Some $1 trillion of additional fiscal stimulus could be injected to help stabilize the housing market in the coming years, according to Goldman Sachs Research. The scale of the problem is huge: Our researchers estimate that China’s unsold inventory of housing would amount to RMB 93 trillion ($13 trillion) if it were fully built. By comparison, there will be an estimated total of about RMB 9 trillion in property sales this year.

The housing market is still in a precarious position, and much depends on the government’s follow through on support. Without intervention, Goldman Sachs Research estimates that property values may be at risk of falling by another 20% or 25%, which would drop them to about half of the peak in prices. But the government moves are positive nonetheless, and our researchers now estimate that property prices may stabilize by late 2025.

“Incremental government implementation of housing destocking will provide much better visibility for the housing market to stabilize in the coming years,” Wang writes.

What is the outlook for China’s property market?

Up to this point, government measures to heal the property market have fallen short, according to Goldman Sachs Research. It estimates that the supply of saleable housing inventory will be equal to more than two years of demand, as of the end of 2024.

Previously, the central bank had come up with measures including RMB 300 billion in lending support for state owned enterprises to buy completed but unsold housing inventory. Another RMB 4 trillion in credit was targeted to boost project completions. This has been insufficient, and there have been issues with the execution of these programs. Without additional stimulus, Wang estimates that the housing downturn could last another three years.

Now, however, there are indications that the government will follow through with enough additional fiscal stimulus to address the real estate market breakdown in the coming years.

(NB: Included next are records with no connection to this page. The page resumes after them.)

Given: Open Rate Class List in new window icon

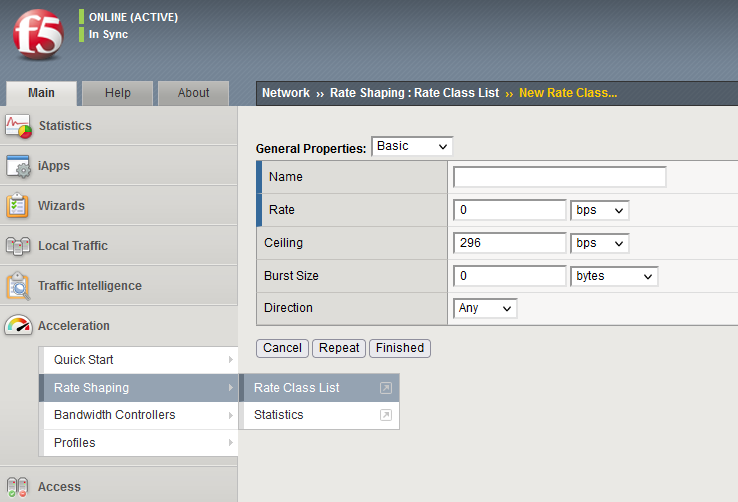Looking at the screenshot, I should click(386, 388).
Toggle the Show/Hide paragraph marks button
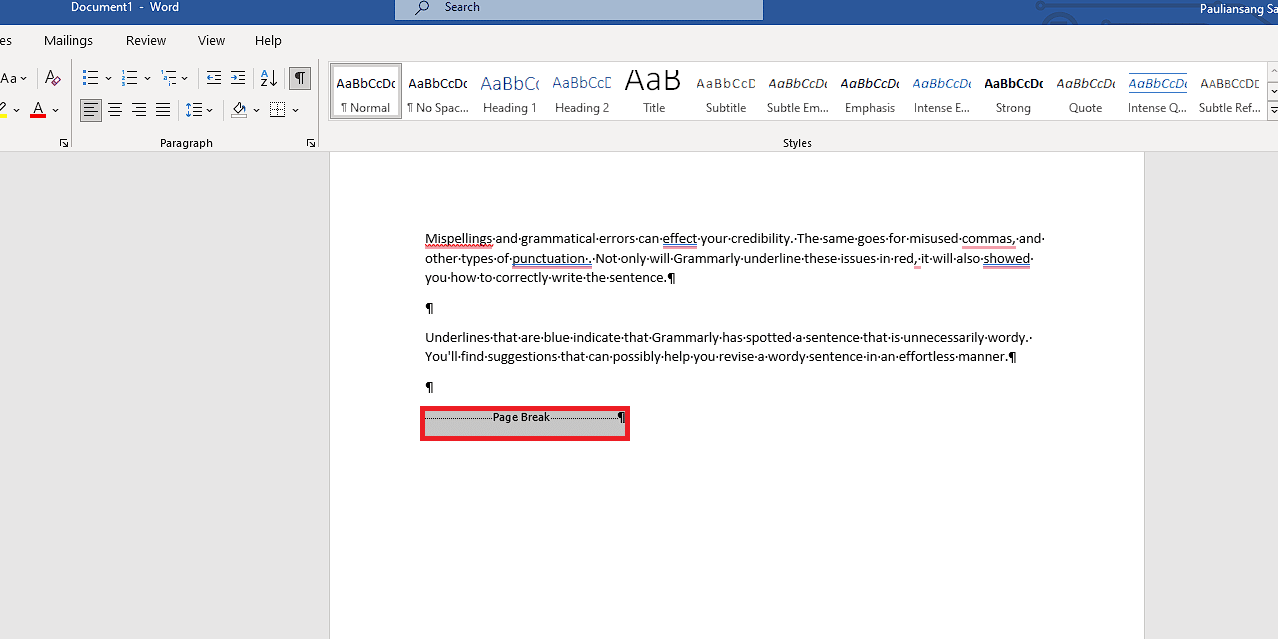Image resolution: width=1278 pixels, height=639 pixels. [x=299, y=77]
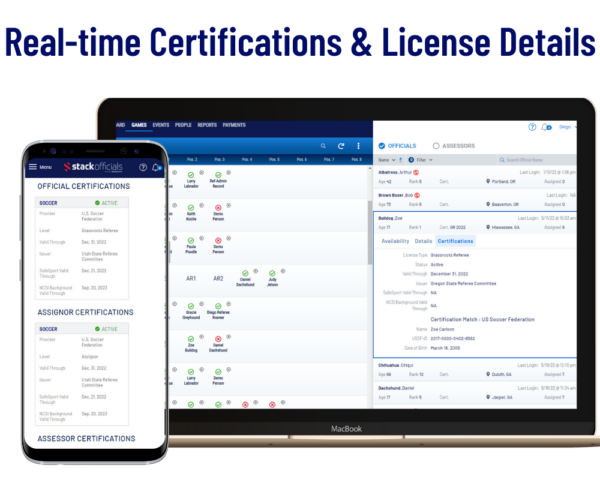Click the refresh icon in games toolbar
This screenshot has height=480, width=600.
point(342,145)
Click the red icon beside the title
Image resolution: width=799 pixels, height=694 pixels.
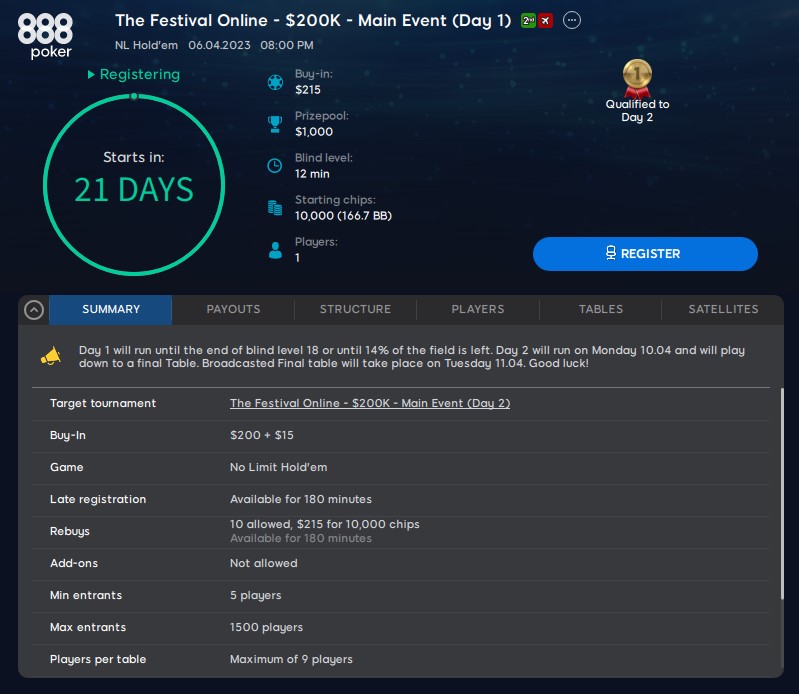pos(545,21)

With around RMB 8 trillion in stimulus coming, Goldman Sachs Research expects there will be resources to reduce the saleable inventory in the primary market while also helping to clear the construction backlog and restructure debt. This amount of stimulus would also address developers’ presold but uncompleted housing units. This will be key to “boost confidence among market participants,” the team writes.

There are still risks for China’s property market

With several previous efforts to boost China’s economy having briefly raised optimism and then fallen short of expectations, Goldman Sachs Research says it will be important to monitor the level of follow-through of government stimulus measures.

It will also be critical to identify signs of a recovery in the average selling price for properties in China’s largest and most prosperous cities, where demand may find support first, Wang writes. A rebound in these places could “help boost confidence among market participants for a broader market recovery going forward,” she writes. 

Goldman Sachs Research also cautions, however, there’s no guarantee that these efforts will succeed. For example, our researchers note that there are similarities between China and Japan during its property downturn. Their case study of Tokyo real estate in 1992-93 suggests that negative demographic changes, a tough macroeconomic backdrop, and deflationary expectations can take the wind out of a property price rebound.